### MATERIAL ###

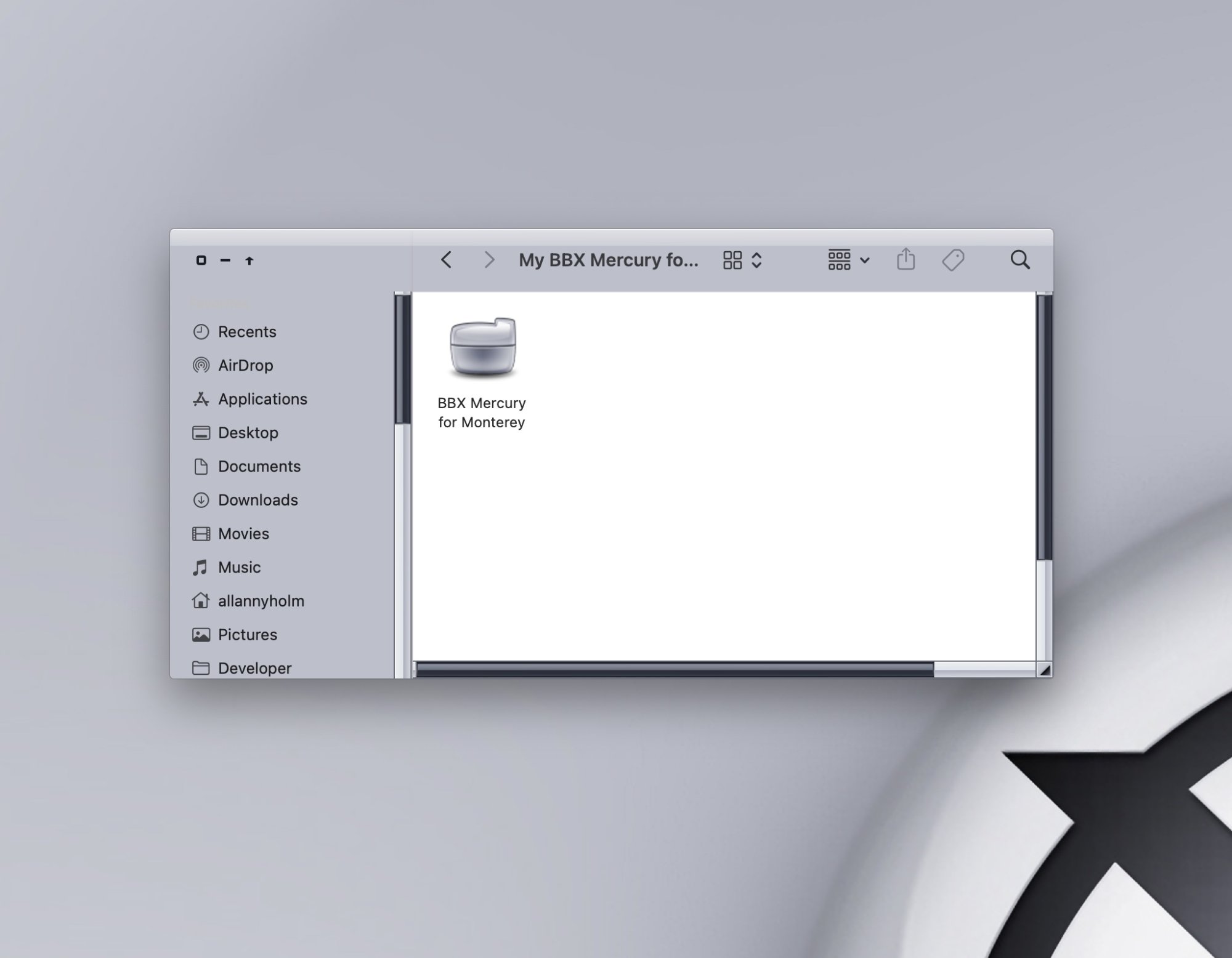Switch view using the icon grid button
1232x958 pixels.
(x=732, y=260)
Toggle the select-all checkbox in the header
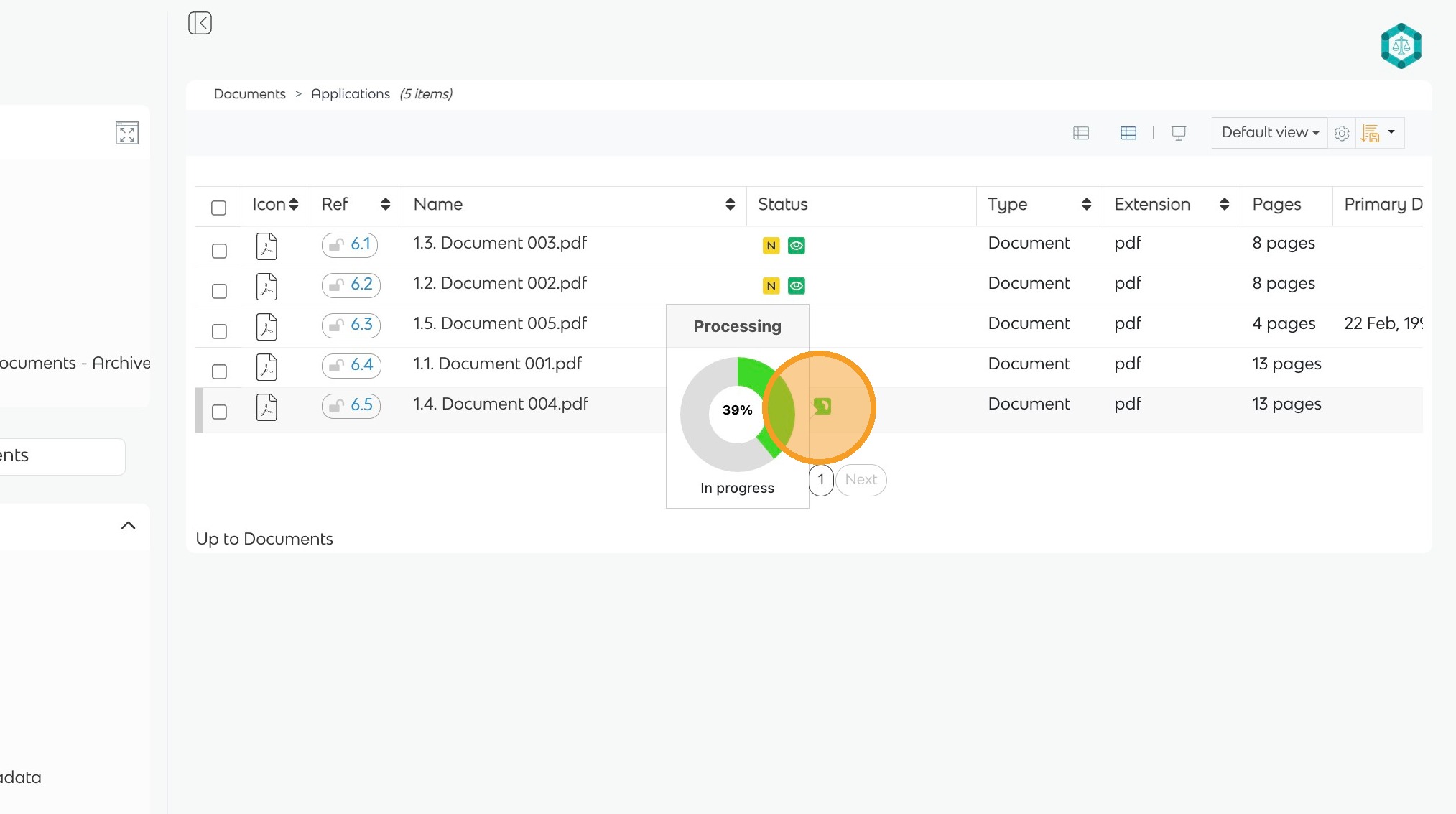1456x814 pixels. [x=219, y=208]
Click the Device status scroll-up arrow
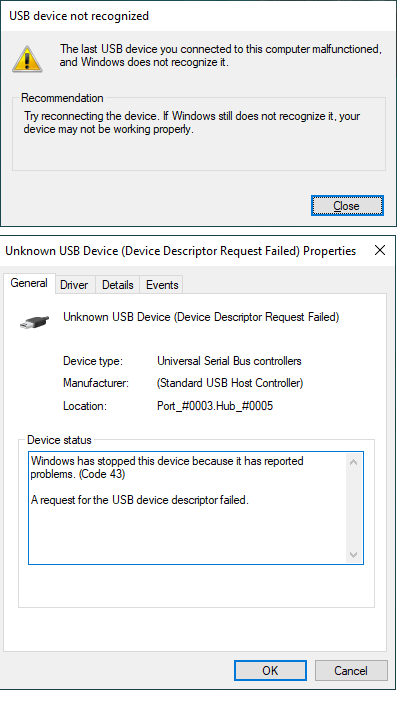Image resolution: width=413 pixels, height=701 pixels. coord(353,462)
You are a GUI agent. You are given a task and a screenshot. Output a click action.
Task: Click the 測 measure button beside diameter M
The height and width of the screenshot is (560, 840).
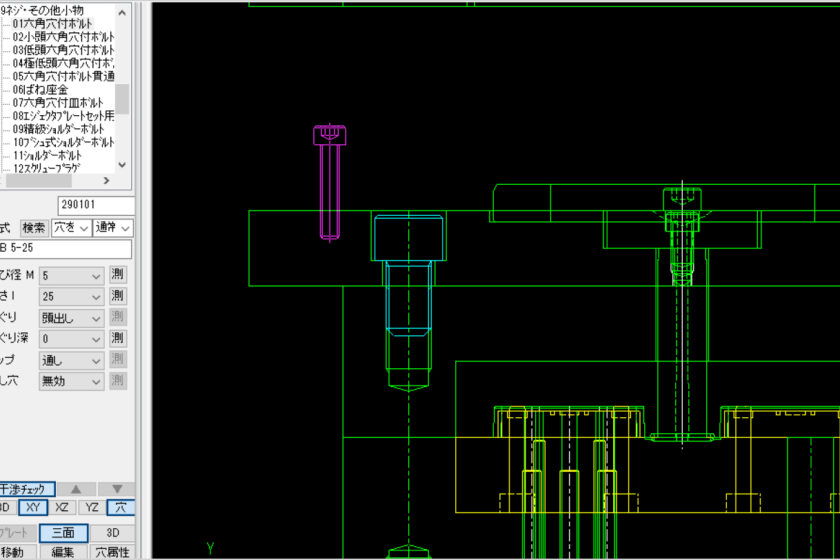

###

> **TASK DESCRIPTION**
Transcribe every line of the material above without alteration, leaving out the pictures.

> **RESPONSE BELOW**
Switch view using the icon grid button
1232x958 pixels.
(x=732, y=260)
Toggle the select-all checkbox in the header
1456x814 pixels. [x=219, y=208]
Click the Device status scroll-up arrow
Image resolution: width=413 pixels, height=701 pixels. coord(353,462)
You are a GUI agent. You are given a task and a screenshot. Output a click action.
Task: Click the 測 measure button beside diameter M
The height and width of the screenshot is (560, 840).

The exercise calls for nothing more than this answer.